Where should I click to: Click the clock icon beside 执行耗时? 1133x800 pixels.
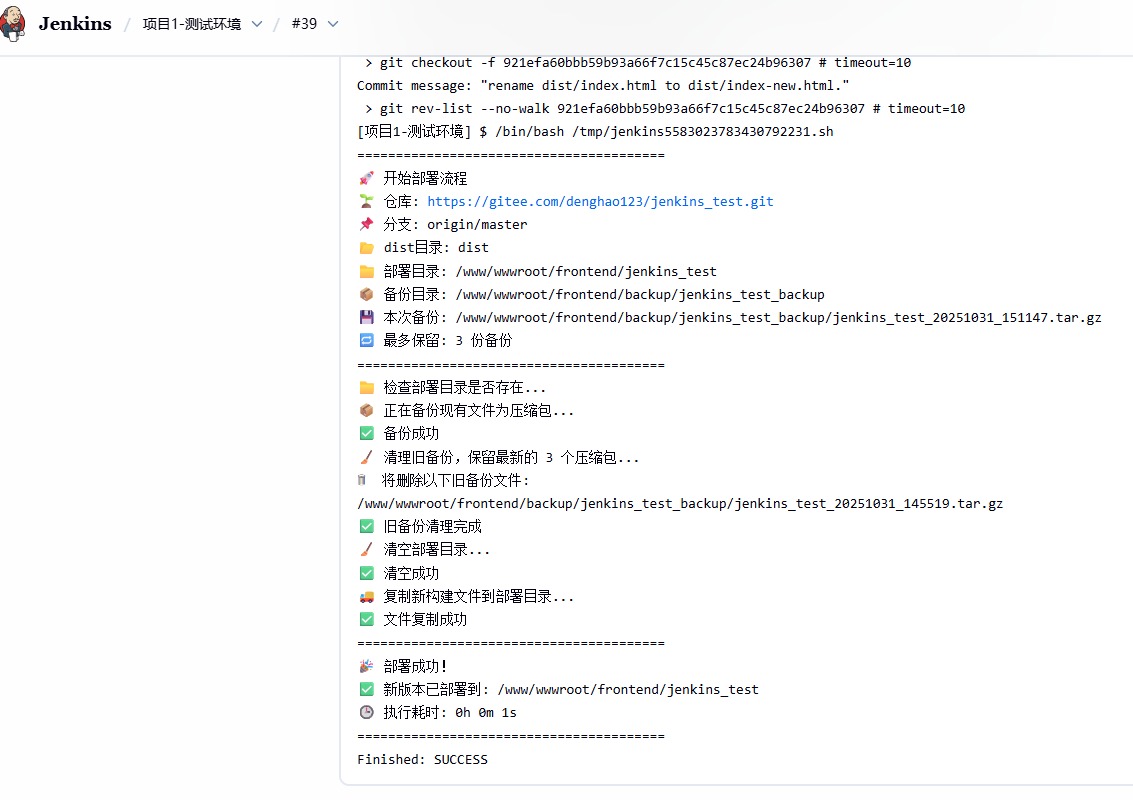pyautogui.click(x=364, y=712)
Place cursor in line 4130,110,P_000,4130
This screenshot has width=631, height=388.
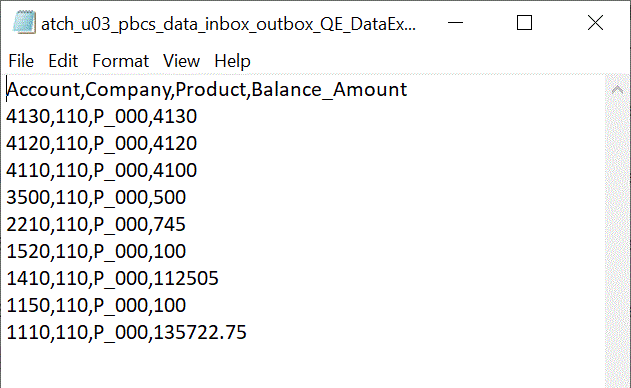coord(101,116)
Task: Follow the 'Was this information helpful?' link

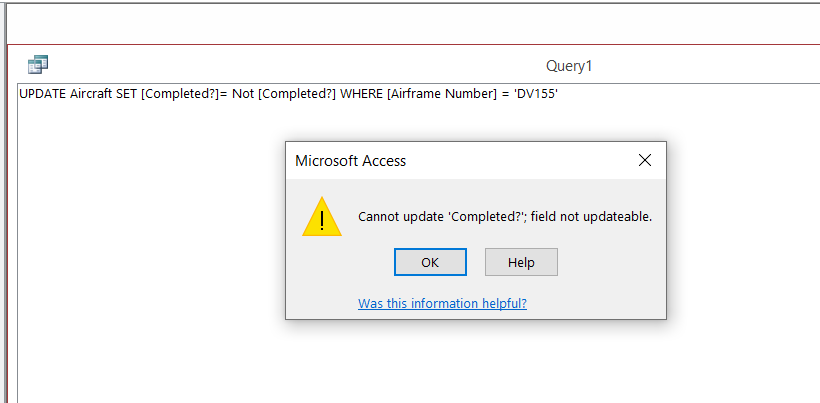Action: pyautogui.click(x=442, y=304)
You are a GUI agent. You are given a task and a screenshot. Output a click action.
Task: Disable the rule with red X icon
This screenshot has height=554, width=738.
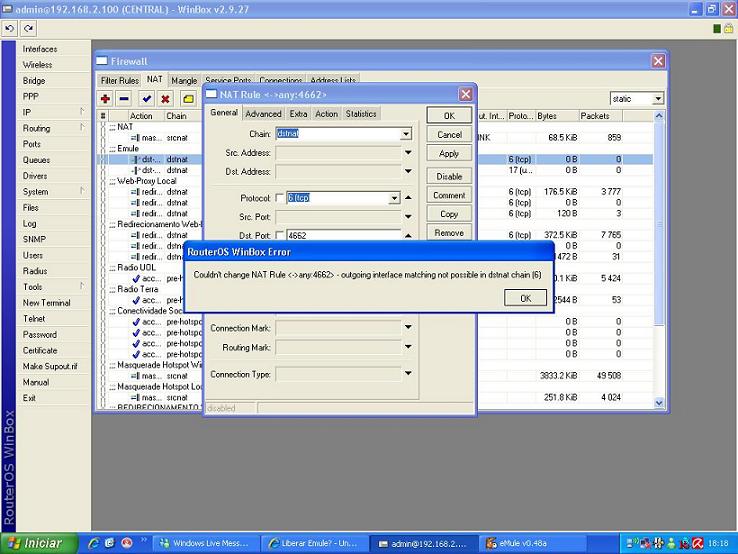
· · · · ·
Images are to be left out; everything else in the material must be written out exactly.

## Output of the task
Where should I click to: Click the clock icon beside 执行耗时? 1133x800 pixels.
pyautogui.click(x=364, y=712)
Place cursor in line 4130,110,P_000,4130
This screenshot has width=631, height=388.
coord(101,116)
Task: Follow the 'Was this information helpful?' link

Action: pyautogui.click(x=442, y=304)
You are a GUI agent. You are given a task and a screenshot. Output a click action.
Task: Disable the rule with red X icon
This screenshot has height=554, width=738.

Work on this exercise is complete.